**Document excerpt**.
>> BEGIN

Skip to content

SampleExec

Overview

SampleExec is a physical operator that performs statistical sampling on input data by randomly selecting a fraction of rows. It supports both sampling with replacement (using Poisson distribution) and without replacement (using Bernoulli sampling) to produce a representative subset of the input dataset.

When Used

The query planner chooses SampleExec when executing SQL TABLESAMPLE clauses or DataFrame sample() operations. It is selected when the logical plan contains a Sample node that specifies sampling bounds and replacement strategy.

Input Requirements

  • Expected input partitioning: No specific partitioning requirements - preserves child's partitioning
  • Expected input ordering: No ordering requirements - sampling is performed independently of row order
  • Number of children: Unary operator (extends UnaryExecNode) - requires exactly one child SparkPlan

Output Properties

  • Output partitioning: Identical to child's output partitioning (child.outputPartitioning)

>> END

In the SampleExec page, what distribution is used when sampling with replacement?

**Source data**.
>> BEGIN

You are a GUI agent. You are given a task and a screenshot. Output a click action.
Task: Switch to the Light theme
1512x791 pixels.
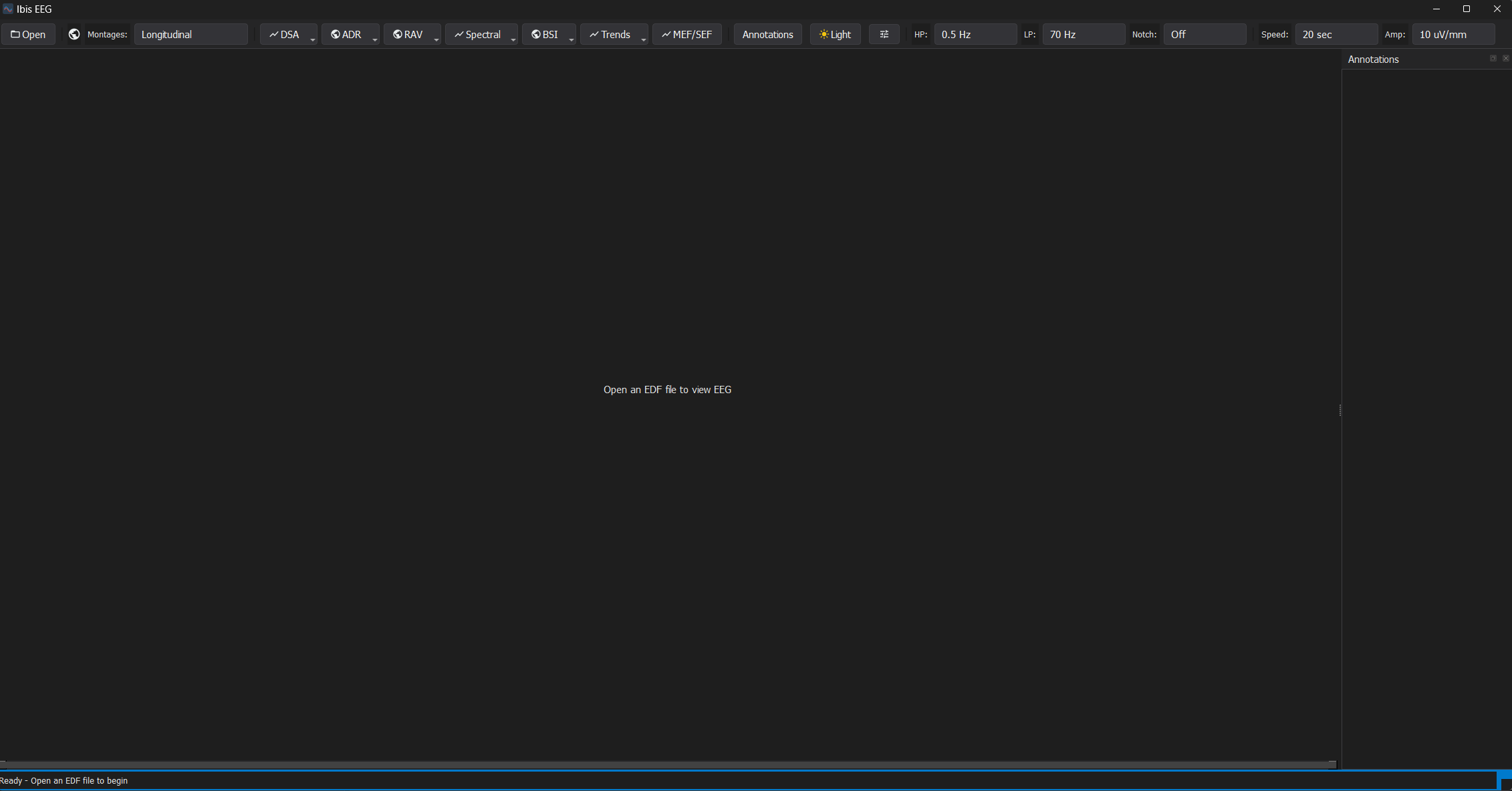(834, 34)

>> END

**Task answer**. Poisson distribution